Come meet the poster presenters to ask them questions and discuss their work
We would like to invite you to come and see the posters at our upcoming conference. The posters will showcase a diverse range of research topics and provide an opportunity for delegates to engage with the authors and learn more about their work. Whether you are a seasoned researcher or simply curious about the latest developments in your field, we believe that the posters will offer something of interest to everyone. So please, join us at the conference and take advantage of this opportunity to learn and engage with your peers in the academic community. We look forward to seeing you there!

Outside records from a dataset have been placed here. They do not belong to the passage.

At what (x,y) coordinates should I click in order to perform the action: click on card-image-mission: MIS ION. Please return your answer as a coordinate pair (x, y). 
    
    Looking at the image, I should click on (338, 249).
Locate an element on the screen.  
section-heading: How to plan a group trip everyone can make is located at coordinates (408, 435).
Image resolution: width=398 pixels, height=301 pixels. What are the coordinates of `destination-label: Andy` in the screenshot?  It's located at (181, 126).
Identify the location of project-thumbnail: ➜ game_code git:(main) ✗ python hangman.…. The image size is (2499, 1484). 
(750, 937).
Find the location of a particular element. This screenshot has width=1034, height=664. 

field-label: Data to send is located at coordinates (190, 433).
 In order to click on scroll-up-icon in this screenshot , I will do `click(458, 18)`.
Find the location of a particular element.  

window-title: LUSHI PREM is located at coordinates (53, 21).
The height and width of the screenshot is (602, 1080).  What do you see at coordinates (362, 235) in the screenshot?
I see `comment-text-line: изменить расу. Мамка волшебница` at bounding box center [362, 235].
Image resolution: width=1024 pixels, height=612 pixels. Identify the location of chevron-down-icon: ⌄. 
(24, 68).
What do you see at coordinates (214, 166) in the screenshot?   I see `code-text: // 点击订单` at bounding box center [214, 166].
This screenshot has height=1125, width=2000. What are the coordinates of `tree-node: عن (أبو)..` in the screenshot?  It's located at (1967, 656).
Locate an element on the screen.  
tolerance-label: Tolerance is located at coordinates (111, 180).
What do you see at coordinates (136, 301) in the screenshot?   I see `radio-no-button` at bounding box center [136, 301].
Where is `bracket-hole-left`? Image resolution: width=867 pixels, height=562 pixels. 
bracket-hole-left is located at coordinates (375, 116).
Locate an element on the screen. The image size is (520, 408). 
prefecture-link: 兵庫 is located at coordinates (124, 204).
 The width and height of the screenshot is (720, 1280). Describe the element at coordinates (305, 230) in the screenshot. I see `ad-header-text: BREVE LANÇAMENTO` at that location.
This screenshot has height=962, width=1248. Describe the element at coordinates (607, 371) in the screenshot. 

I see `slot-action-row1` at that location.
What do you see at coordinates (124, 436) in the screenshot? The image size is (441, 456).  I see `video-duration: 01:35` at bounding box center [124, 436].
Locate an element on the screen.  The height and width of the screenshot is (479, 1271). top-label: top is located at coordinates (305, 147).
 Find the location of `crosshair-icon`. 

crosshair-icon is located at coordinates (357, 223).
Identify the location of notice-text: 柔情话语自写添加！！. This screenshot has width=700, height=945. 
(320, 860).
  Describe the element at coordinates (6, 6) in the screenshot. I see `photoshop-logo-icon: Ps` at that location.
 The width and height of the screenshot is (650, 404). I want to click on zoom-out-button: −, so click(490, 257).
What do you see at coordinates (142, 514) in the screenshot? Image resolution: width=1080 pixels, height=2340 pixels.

PO010: POSTER AWARD WINNER - Optimizing wind energy trading decisions using interpretable AI-based tools - the symbolic regression approach.
Konstantinos Parginos, PhD Student, MINES Paris - PSL University
Challenging times for European electricity security have recently brought light to the importance of a robust power sector with well-functioning electricity markets. Increased uncertainty disrupts the standard practice of decision-making in energy systems. The increased penetration of Renewable Energy Sources (RES) such as wind and photovoltaic plants adds to this uncertainty due to the weather dependency of their electricity production. Artificial Intelligence (AI) based tools have proven their efficiency in different applications in the energy sector ranging from forecasting to optimization and decision making. They permit to simplify modeling chains and to improve performance due to higher learning capabilities compared to state-of-the-art methods. However, decision-makers of the energy sector, especially in high-risk situations, need to understand how decision-aid tools construct their outputs from the data. AI-based tools are often seen as black-box models and this penalizes their acceptability by end-users (traders, power system operators a.o.). The lack of interpretability of AI tools is a major challenge for the wider adoption of AI in the energy sector and a fundamental requirement to better support humans in the decision-aid process. Agents of energy systems expect very high levels of reliability for the various services they provide. As energy systems are impacted by multiple uncertainty sources (e.g. available power of RES plants, climate change, market conditions), developed AI tools should not only be performant on average situations but be able to guarantee robust solutions in the case of extreme events. Therefore, our research focuses on optimizing understandable symbolic representations of data-driven decision-aid models for human operators in the energy sector.